Though the legislation passed through the Labor-controlled House of Representatives earlier this month, Conservative opposition in the Senate this week has proved less tractable. "They have been filibustering, wasting time, using every tactic they can to delay debate on this bill,’’ climate change minister Penny Wong told reporters (Reuters, The Australian).

Now, in the last week of Parliament before the winter break, senators have voted to bring debate on nine unrelated bills, and it would be “very difficult” to find the time to debate the climate bill, Wong said (Bloomberg).

Australia is the world’s largest exporter of coal and its per-capita carbon emissions are among the highest in the world, and rising. Mindful of the effect of the scheme on the cost of coal and other energy-intensive exports, the Conservative opposition want the vote on legislation delayed until after the US passes its own bill, and until after a climate treaty is debated in Copenhagen in December (New York Times, Bloomberg).

Yet, as Wong told reporters on 30 March, “The best chance of an agreement at Copenhagen is for as many countries as possible to act – Australia is one of those.” (Nature, 458, 554-555; 2009, subscription required.)


Fantastical as it seems now, when Prime Minister Kevin Rudd introduced draft legislation on 10 March, he talked of actually implementing the “Carbon Pollution Reduction Scheme” by mid-2010. In May, following fierce criticism from opposition politicians and citing the global recession, Rudd backtracked – announcing that the scheme would be phased in from July 2011 and would not have a ‘cap’ on total emissions introduced until July 2012.

Conservative Senate leader Nick Minchin said that because the scheme is not scheduled to start for two years, the legislation couldn’t be all that pressing. “We do not believe that the urgency of the package has been established by the government,” he said (Brisbane Times).

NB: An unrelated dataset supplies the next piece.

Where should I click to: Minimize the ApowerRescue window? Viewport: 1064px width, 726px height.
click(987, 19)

Even the pro-environment Green party are against Rudd, as they want more stringent emissions cuts (up to 40% below 2000 levels by 2020; Rudd has committed to a range of 5-25% cuts, depending on Copenhagen negotiations).

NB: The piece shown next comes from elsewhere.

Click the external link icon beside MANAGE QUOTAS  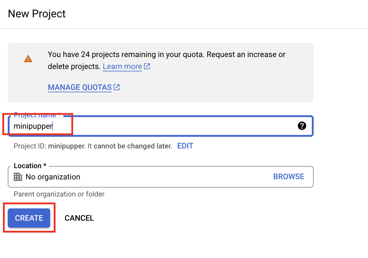(x=116, y=87)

Although defeat would be a blow for Rudd, if the Senate fails the same bill twice, with a gap of three months between the two votes, he has the option of calling a general election under the Australian constitution. “I don’t think the [conservative opposition] want to face the people on an election that is fought on climate change,” Michael Fullilove, director of the Global Issues Program at the Lowy Institute for International Policy, told the New York Times.